I strongly feel that you should not have people in your wedding party to just to fill a spot. They should be people that mean something to you and will be you through out the wedding planning and on the day.
Asking someone to be a standby BM or MOH could be a bit of a slap in the face, like being told you are on the B list.
Post # 4
Thank you for your advice! You are so right. I really don’t want to offend any of my friends!
Post # 5
I asked my brothers. I don’t have a lot of girl friends and I didn’t want to ask some random person. I did end up with one girl for a bridesmaid, mostly because my little brother begged me not to make him hold my skirt up while I went to the bathroom and because my other brother said he wasn’t sure he was up to throwing a bridal shower…LOL 🙂 But you don’t have to worry about the numbers matching at all, so if you end up with only 2 people that you really care about, that’s perfect!
Post # 6
That is true about the numbers! I just always thought they had to match! I just found out that my friend in the Airforce is being stationed in Germany at the end of Febuary
:(. I already asked her to be the maid of honor and doubt she will even be able to attend. I’m going to give her time because she just found out about shipping out yesterday! So i figure I will just ask my other friend I know can attend to be my BM and if my friend in the Airforce can’t attend I will bump my other friend up. Or should I let them both be MOH?
Post # 7
I don’t know that you actually need to ‘bump’ anyone up if your air force friend can’t attend. If your air force friend is your best friend, I’d leave the spot for her. If she can’t attend then it shouldn’t really affect anything. All the MOH really needs to do is hold your flowers and sign your license. Your bridesmaid can still do that.

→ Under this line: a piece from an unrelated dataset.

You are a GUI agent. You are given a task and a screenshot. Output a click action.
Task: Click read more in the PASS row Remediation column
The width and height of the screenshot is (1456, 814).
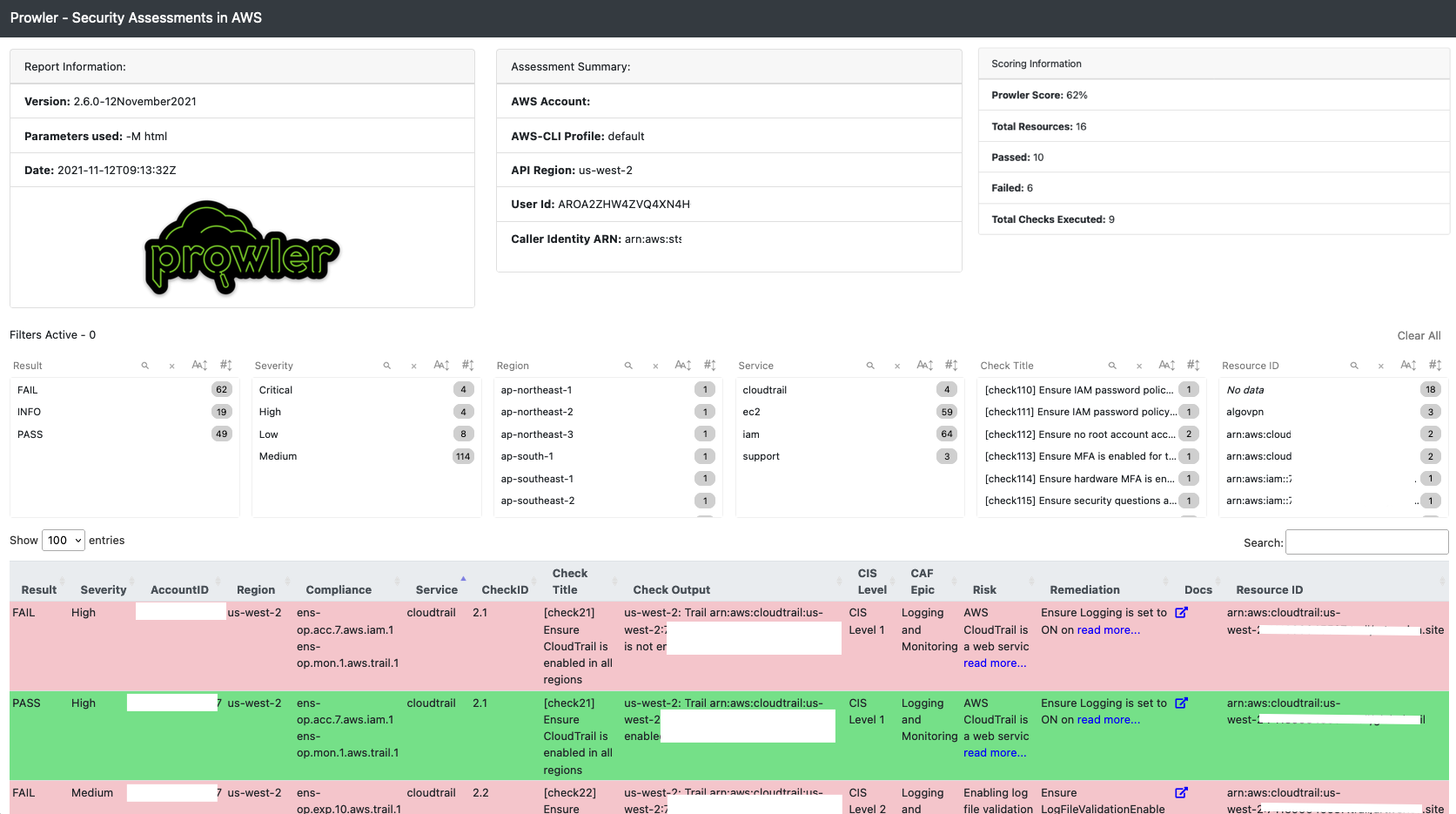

I think what I’m trying to say (but badly) is that if this is your best friend and you want to honour her, I would let her have the honour if she can be there or not.
Post # 8
Numbers don’t have to match – I’ve got 4 BMs and my FI has only 2 GMs.
With that being said, if you want her as your MOH, do it, but realize things may not come together (like bridal showers, unless someone else plans).
My MOH is my one sister, who lives 7+ housr away and just had a baby. I knew she would be busy and not be able to help, but I want her there that day for me. With the help of my Mom and other sister (who is also a BM), they planned a shower and she is planning to attend (which is 10 hours away from her, about 3 from me).
Of my three BMs, none have really helped or done much. My other sister just says which she likes better (sometimes), my BFF does help out when she can, but she’s busy, and my FSIL is always having a reason not to do things.
So – don’t worry if they can help out or not, and don’t worry about the wedding. If she can’t make it, do odd numbers, and have her there in spirit.